Now, a lot of people are going to read this and just get “TAYLOR SWIFT FIRES BACK AT AMY AND TINA” from this. But hold on a second—don’t we need a little more info, a little more context from her quote? All Sales and the magazine gives us is that Swift gives the quote “on the subject of mean girls in general and in response to an incident at this year’s Golden Globes.” But we have no idea what exactly Sales asked her about the incident, or if she just alluded to it as a larger part of question about mean-girl bullying, something Taylor has always been fairly obviously against. By the time she answered Sales’ question, she might not have even remembered that the Poehler/Fey quote was even part of it.

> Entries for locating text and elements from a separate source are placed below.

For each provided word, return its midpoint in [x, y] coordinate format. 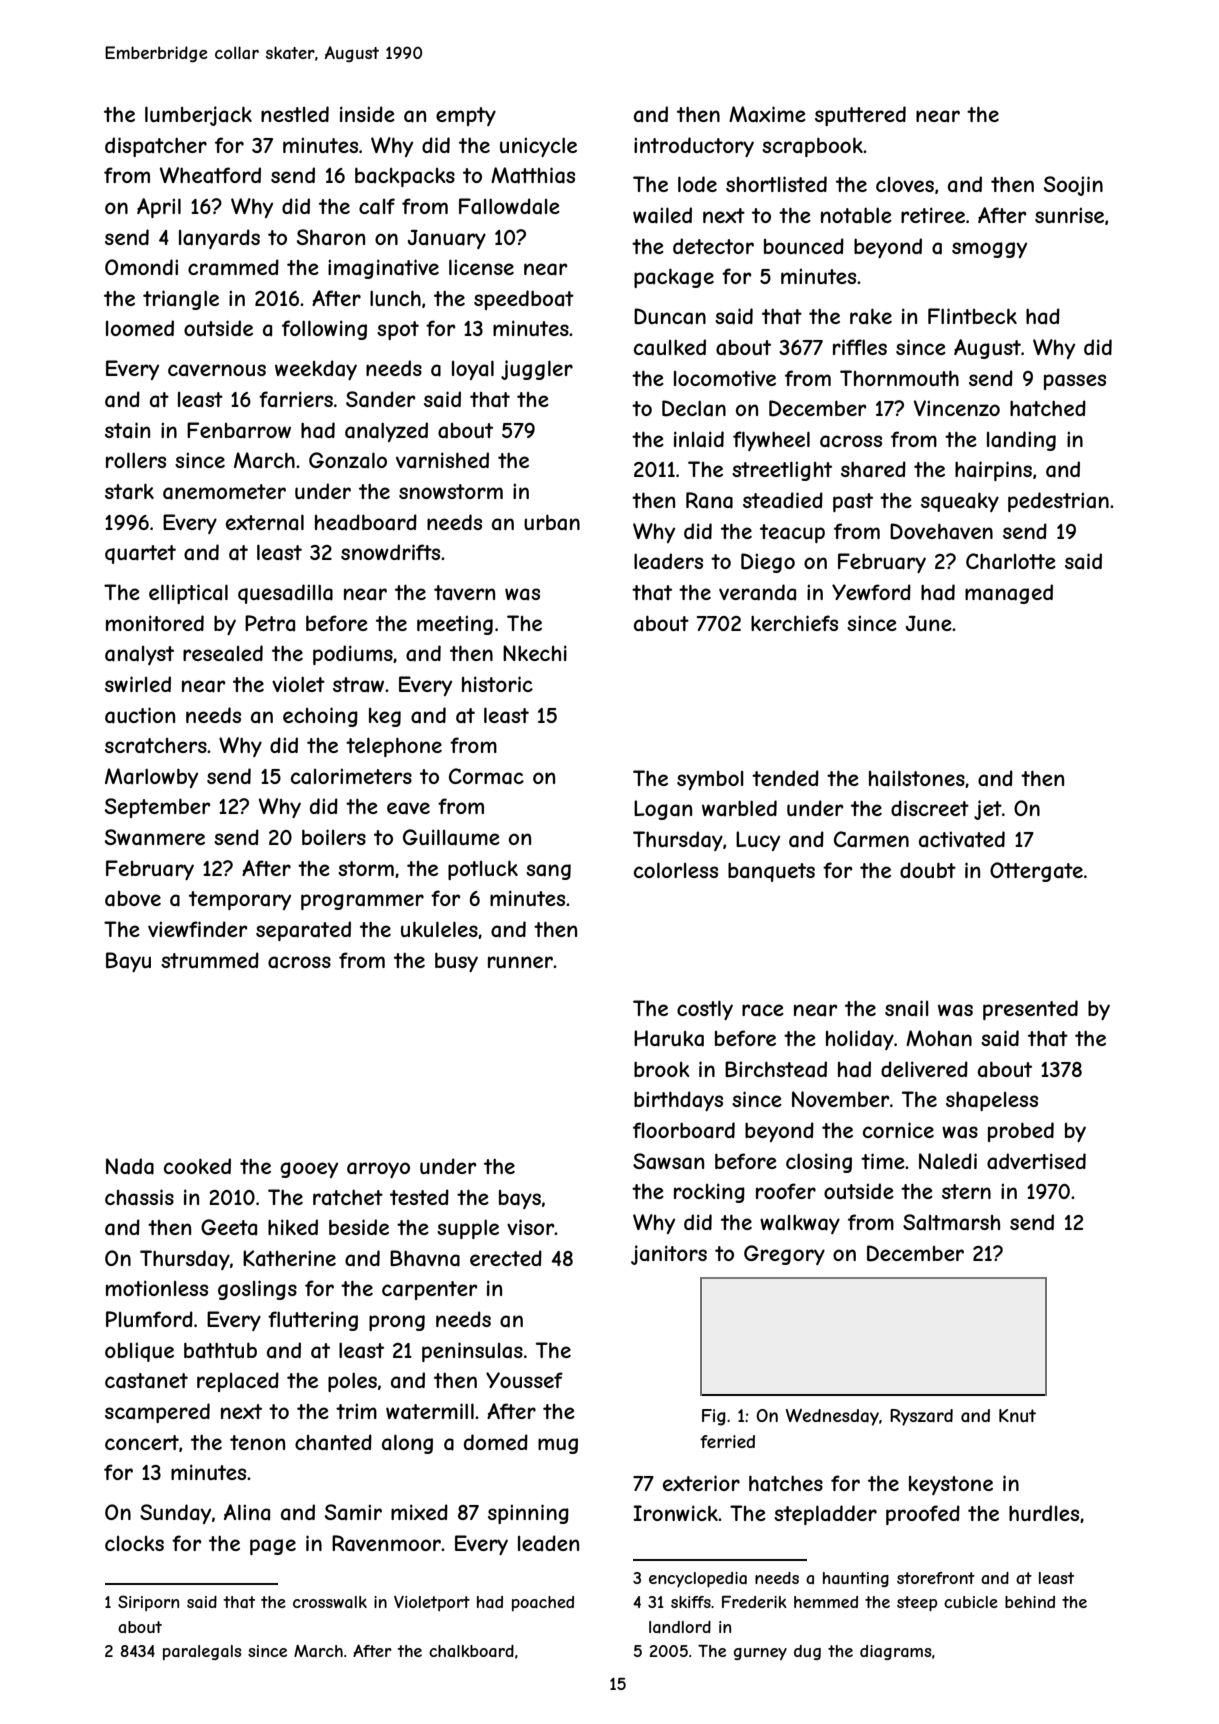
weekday [316, 370]
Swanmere [155, 837]
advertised [1036, 1161]
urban [552, 522]
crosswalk [330, 1602]
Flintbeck [972, 316]
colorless [676, 870]
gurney [760, 1654]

We bring it up, because it really doesn’t seem like Taylor’s style to us to take an explicit shot like this at two respected comedians (and generally beloved people) like Amy and Tina, to basically imply that they’ll burn in hell for their joke about her. Sure, she’s probably tired of the many ill-informed and reductive swipes at her love life, as any of us would be in her shoes, and maybe she didn’t appreciate that particular joke at that point in time. But she’s also a professional, someone all too aware that her life is under the microscope, and we doubt she’s quite so humorless that she takes a joke at an award ceremony—where just about any celebrity present is roasted in some form or another—so personally and so to heart as this.

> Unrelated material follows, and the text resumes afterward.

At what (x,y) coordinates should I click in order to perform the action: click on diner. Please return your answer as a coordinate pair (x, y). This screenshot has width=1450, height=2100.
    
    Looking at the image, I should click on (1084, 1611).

Before we takeVanity Fair at their word here, we need a more explicit transcript of that part of Sales’ conversation with Swift, to know that her comment was actually directed specifically at Amy and Tina, and not just Taylor doing her part in the good fight against girl-on-girl bullying. In the meantime, we’d be a little surprised if we didn’t see some sort of clarifying statement from Taylor’s camp in the next 24 hours or so, talking about how her quote was taken out of context and she really has the utmost respect for the two comedic greats.